**PROBLEM TO SOLVE**
Exact copies of the lines from the one holding "Task: Activate the Zoom to Fit icon" through the last line of the entries below are to be printed, with pictures omitted.

(Collected data entries)
━━━

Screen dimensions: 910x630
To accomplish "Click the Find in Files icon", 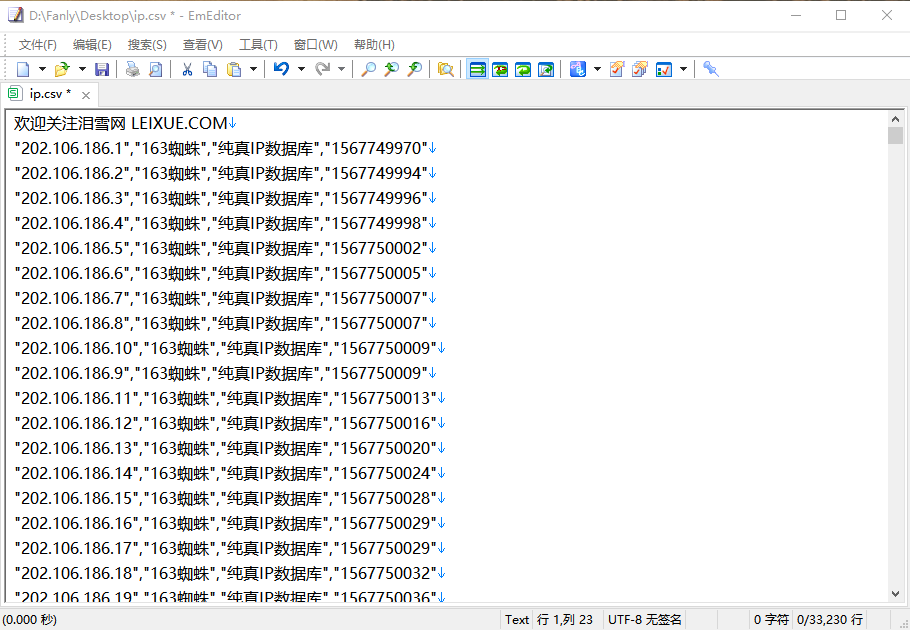I will 445,69.
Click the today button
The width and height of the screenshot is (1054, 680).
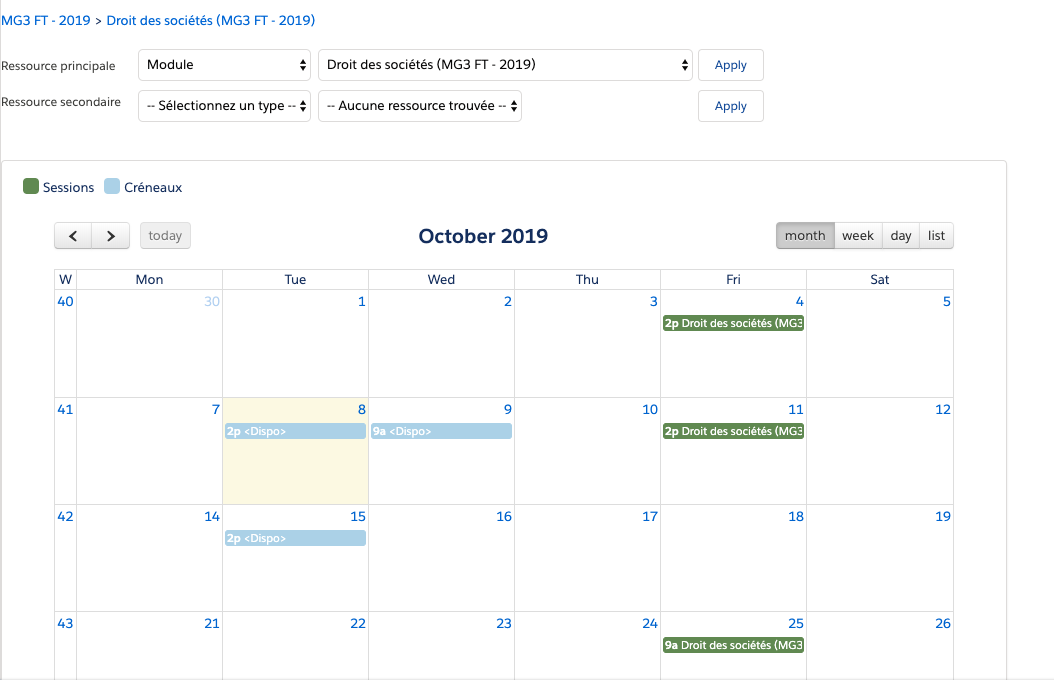164,235
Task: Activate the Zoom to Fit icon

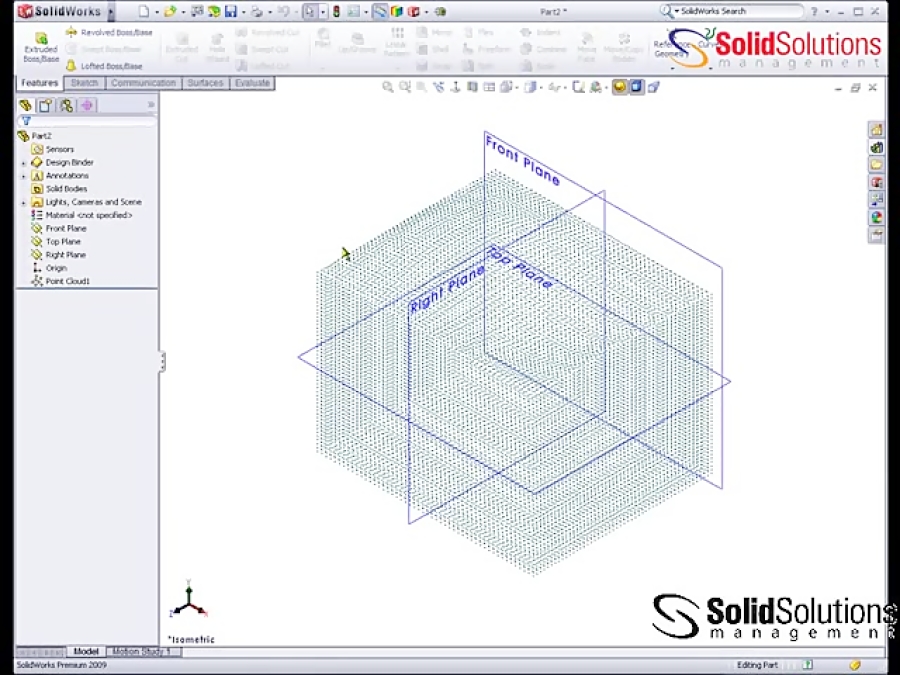Action: [x=388, y=87]
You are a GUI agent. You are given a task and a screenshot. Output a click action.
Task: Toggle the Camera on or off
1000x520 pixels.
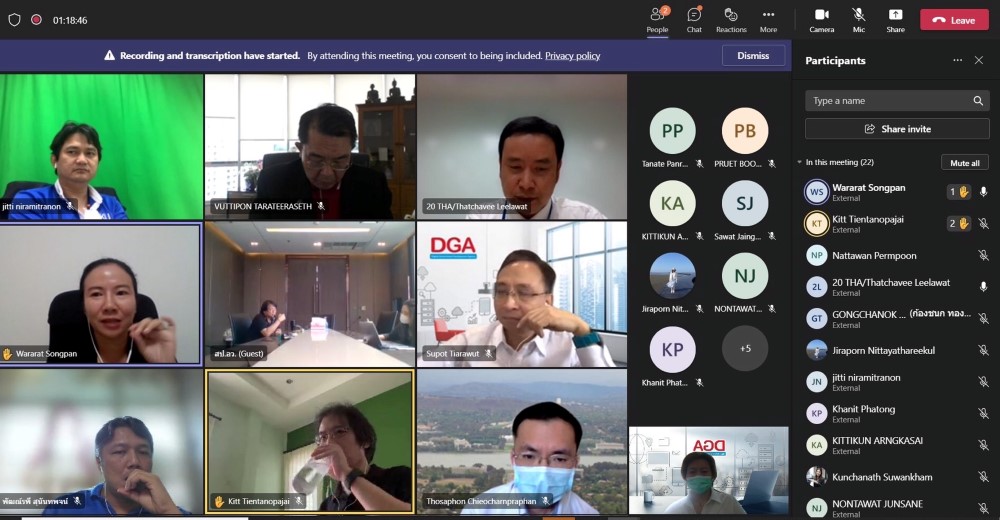[822, 18]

━━━

**TASK ANSWER**
Task: Activate the Zoom to Fit icon

Action: [x=388, y=87]
You are a GUI agent. You are given a task and a screenshot. Output a click action.
Task: Toggle the Camera on or off
1000x520 pixels.
[822, 18]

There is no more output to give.